Innovation used to be the preserve of a select band of employees — be they designers, engineers or scientists — whose responsibility it was to generate and pursue new ideas, often in a separate location. But increasingly, innovation has come to be seen as the responsibility of the entire organization.
Making innovation everyone’s job is intuitively appealing but very hard to achieve. Employees face capacity, time and motivation issues around their participation. There is often a lack of follow-through in well-intentioned schemes. And there is typically some level of disconnect between the priorities of those at the top and the efforts of those lower down in the organization. Moreover, Web-based tools for capturing and developing ideas have not yet delivered on their promise.
To understand these challenges, and to identify the innovation practices that work, we spent three years studying the process of innovation in 13 global companies. In this article we focus on the key insights that emerged from our research, organized around five persistent “myths” that continue to haunt the innovation efforts of many companies.
For many people, it is still the sudden flash of insight — think Archimedes in his bath or Newton beneath the apple tree — that defines the process of innovation. According to this view, companies need to hire a bunch of insightful and contrarian thinkers and provide them with a fertile environment, and lots of time and space, to come up with bright ideas.
Alas, the truth is far more prosaic. It is often said that innovation is 5% inspiration and 95% perspiration, and our research bears this out. If you think of innovation as a chain of linked activities — from generating new ideas through commercializing them successfully — it is the latter stages of the process, where ideas are being worked up and developed in detail, that are the most time consuming. Moreover, it is also the latter stages where problems occur. We recently conducted a survey in 123 companies, asking managers to evaluate how effective they were at each stage in the innovation value chain. On average, they indicated that they were relatively good at generating new ideas, but their performance dropped for every successive stage of the chain.
Takeaway: Most innovation efforts fail not because of a lack of bright ideas, but because of a lack of careful and thoughtful follow-up. Smart companies know where the weakest links in their entire innovation value chain are, and they invest time in correcting those weaknesses rather than further reinforcing their strengths.
The emergence of second-generation Internet technologies (“Web 2.0”) has had a dramatic impact on how we share, aggregate and interpret information. The proliferation and growth of online communities such as Facebook and LinkedIn seduce us into assuming that these new means of social interaction will also transform the way we get things done at work. But for every online community that succeeds, many others fail. Some make a good start but then enthusiasm wanes.
Takeaway: Online forums are not a panacea for distributed innovation. Online forums are good for capturing and filtering large numbers of existing ideas; in-person forums are good for generating and building on new ideas. Smart companies are selective in their use of online forums for innovation.

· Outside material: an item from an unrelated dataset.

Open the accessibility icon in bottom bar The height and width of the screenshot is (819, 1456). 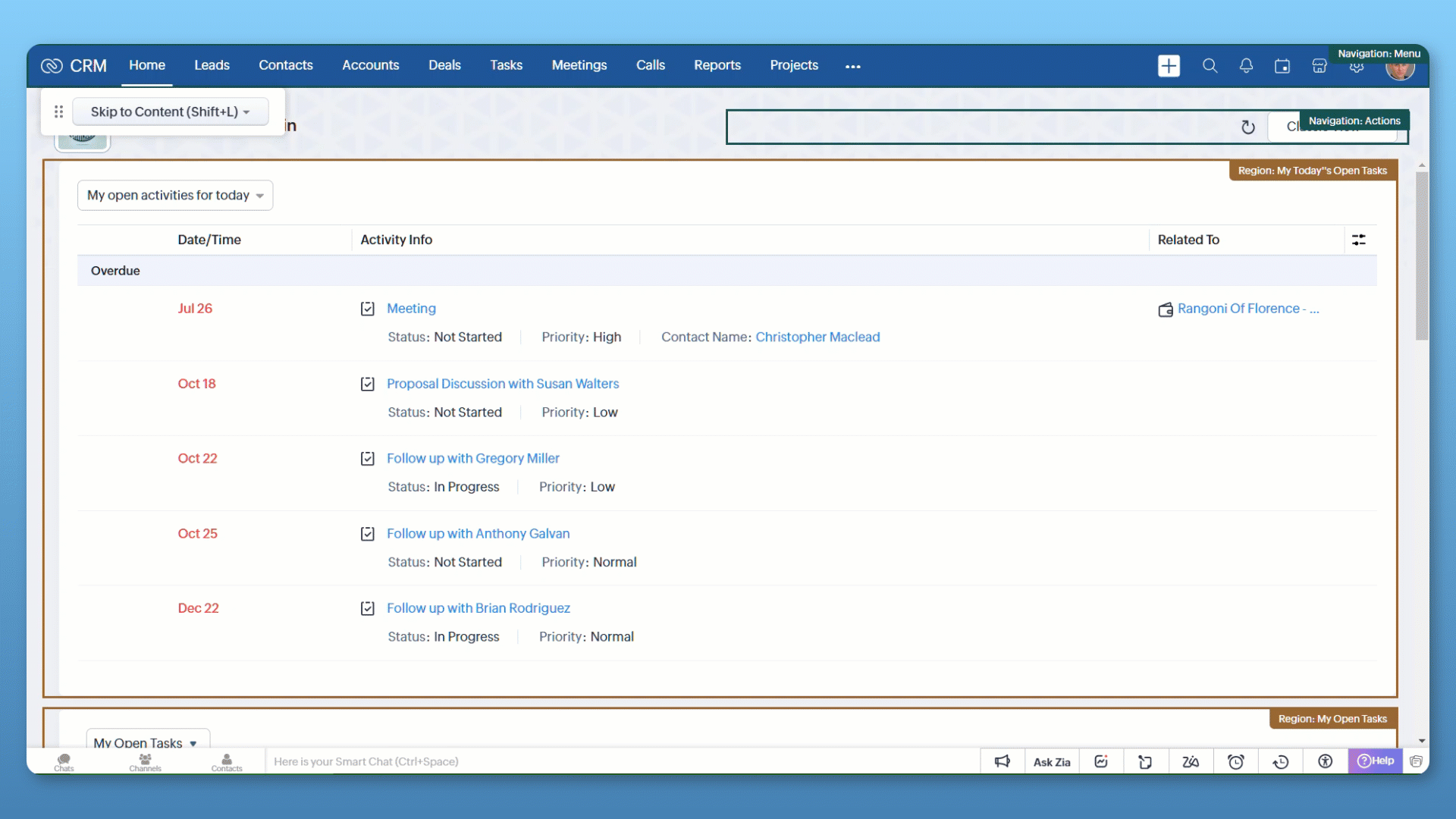coord(1326,761)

Any discussion of innovation in large companies sooner or later turns to the issue of “open” innovation — the idea that companies should look for ways of tapping into and harnessing the ideas that lie beyond their formal boundaries. The benefits of open innovation, in terms of providing a company with access to a vastly greater pool of ideas, are obvious. But the costs are also considerable, including practical challenges in resolving intellectual property ownership issues, lack of trust on both sides of the fence and the operational costs involved in building an open innovation capability.

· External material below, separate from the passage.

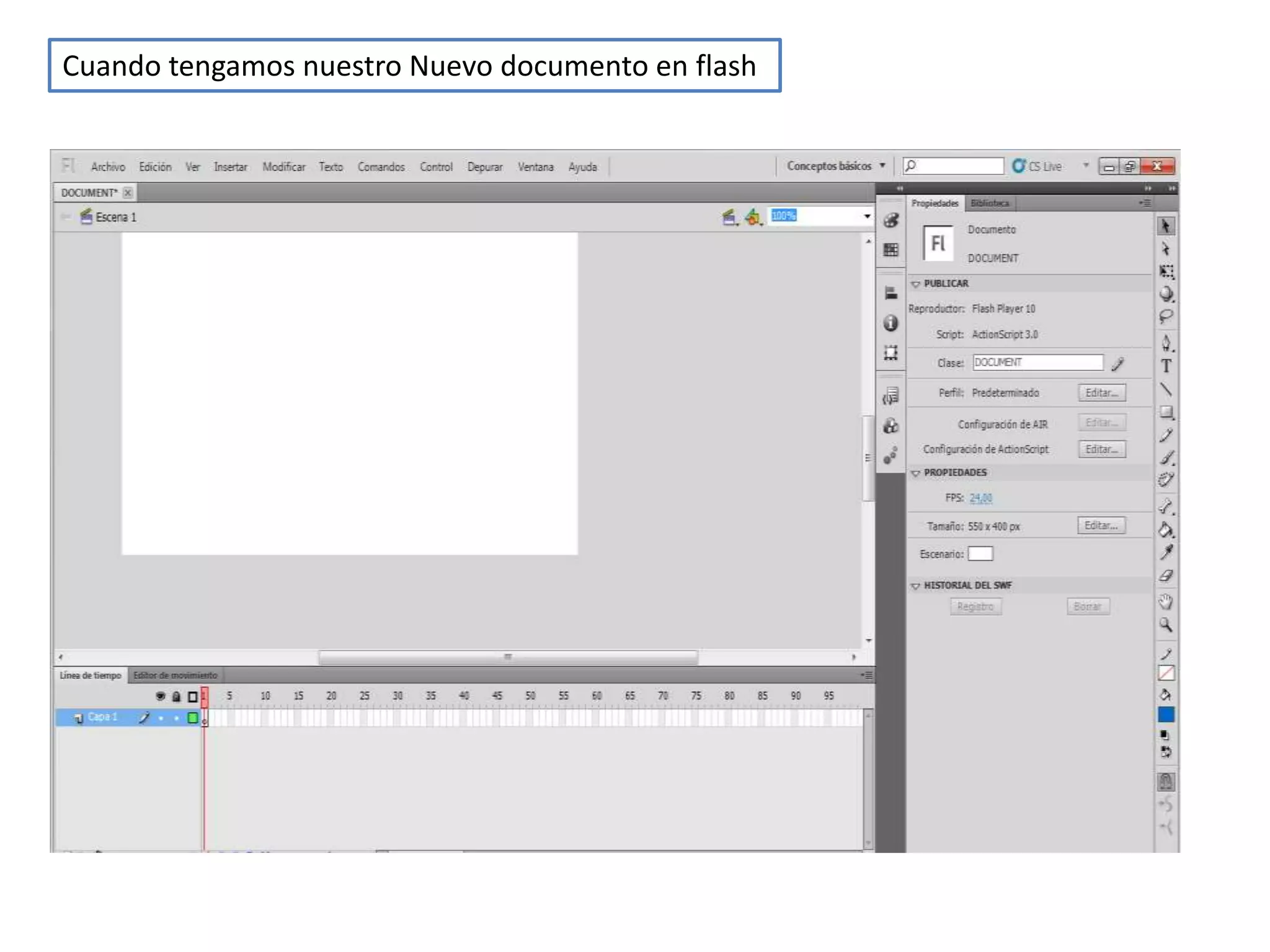Pick the Paint Bucket tool

[x=1166, y=530]
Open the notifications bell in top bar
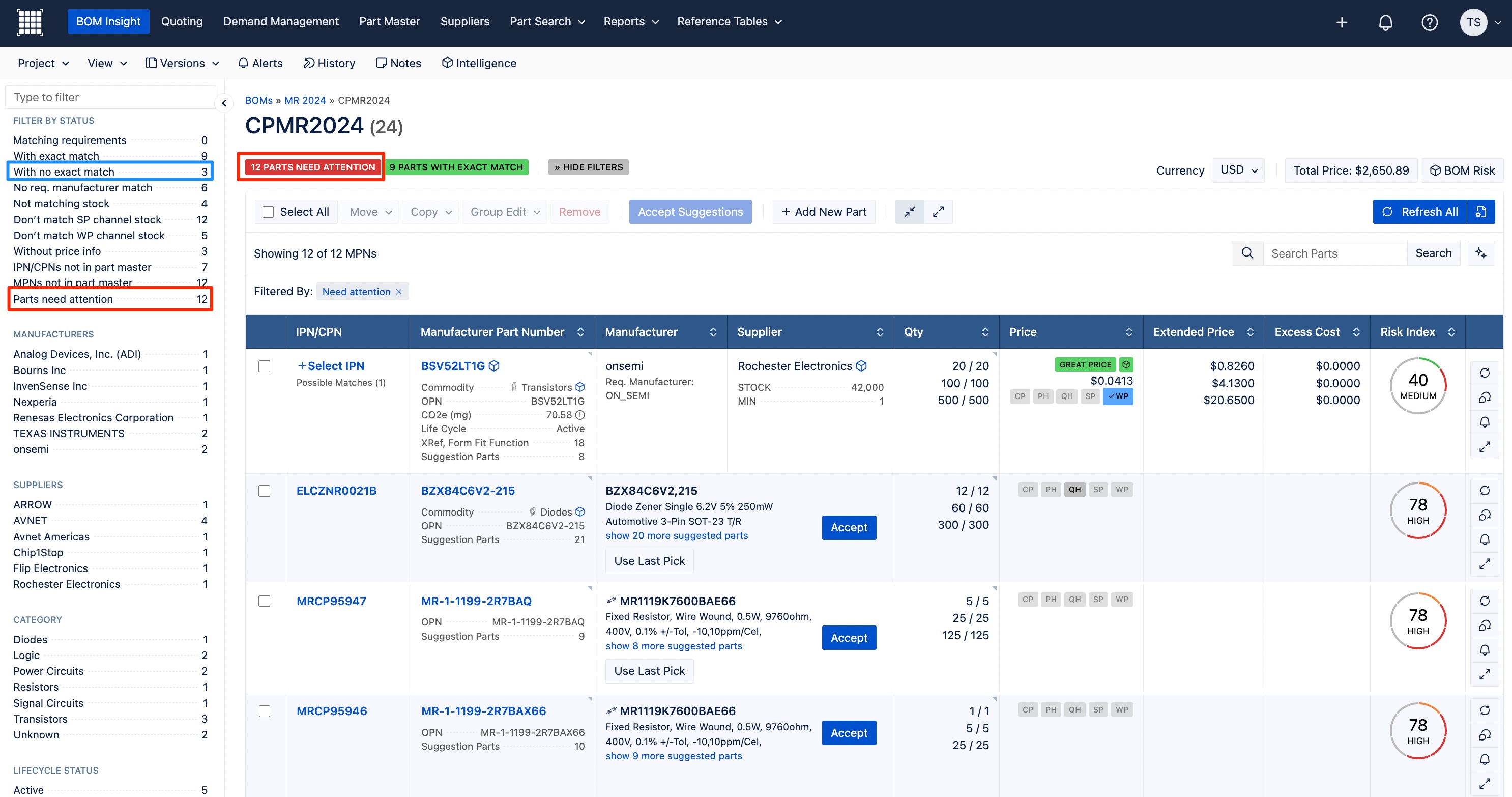The width and height of the screenshot is (1512, 797). [x=1385, y=22]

Takeaway: External innovation forums have access to a broad range of expertise that makes them effective for solving narrow technological problems; internal innovation forums have less breadth but more understanding of context. Smart companies use their external and internal experts for very different types of problems.

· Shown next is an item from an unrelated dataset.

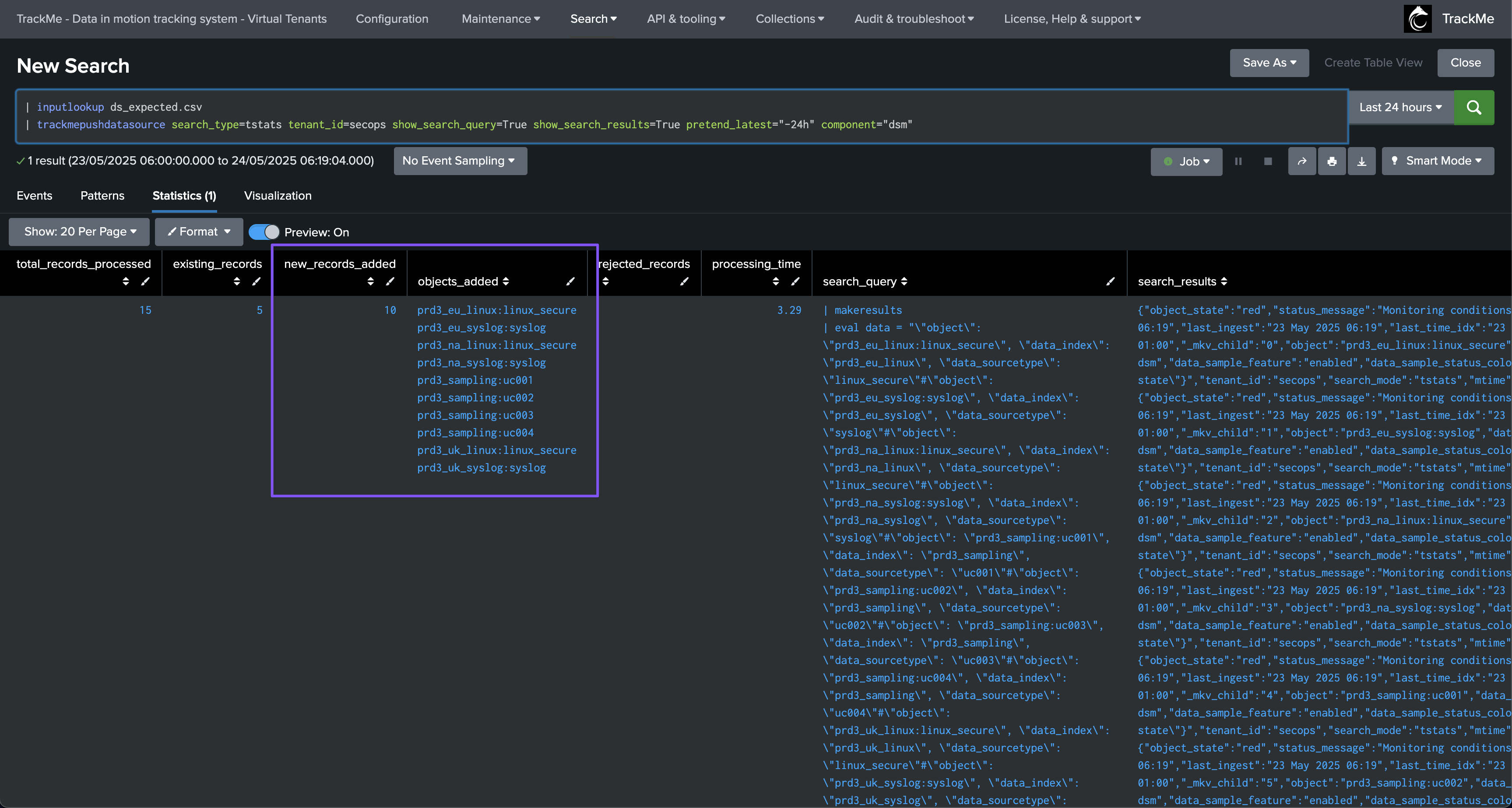Expand the No Event Sampling dropdown
The image size is (1512, 808).
(x=460, y=161)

A dominant concern when organizations set out to grow their innovation capabilities is how to structure rewards for ideas. A common refrain is that innovation involves discretionary effort on top of existing responsibilities, so we have to offer incentives in order for people to put in that extra effort. But both academic theory and our discussions with chief innovation officers indicate that this is a red herring.
Takeaway: Rewarding people for their innovation efforts misses the point. The process of innovating — of taking the initiative to come up with new solutions — is its own reward. Smart companies emphasize the social and personal drivers of discretionary effort, rather than the material drivers.
There is a lot of enthusiasm among those writing about innovation, and among those working in R&D settings, for bottom-up activism or “intrapreneurship.” The reasoning here is straightforward: Top executives are not close enough to the action to be able to come up with or implement new ideas, so they need to push responsibility for innovation down into the organization. We wanted to find cases where dramatic changes had emerged through bottom-up initiatives. But we came back empty-handed.
Takeaway: Bottom-up innovation efforts benefit from high levels of employee engagement; top-down innovation efforts benefit from direct alignment with the company’s goals. Smart companies use both approaches and are adept at helping bottom-up innovation projects get the sponsorship they need to survive.
Online tools, open innovation communities and big collaborative forums all have their limitations. None is always right or always wrong. The best approach involves careful judgment and a deep understanding of the particular challenges a company is facing. By thinking through the pros and cons of each element, companies can manage their processes better.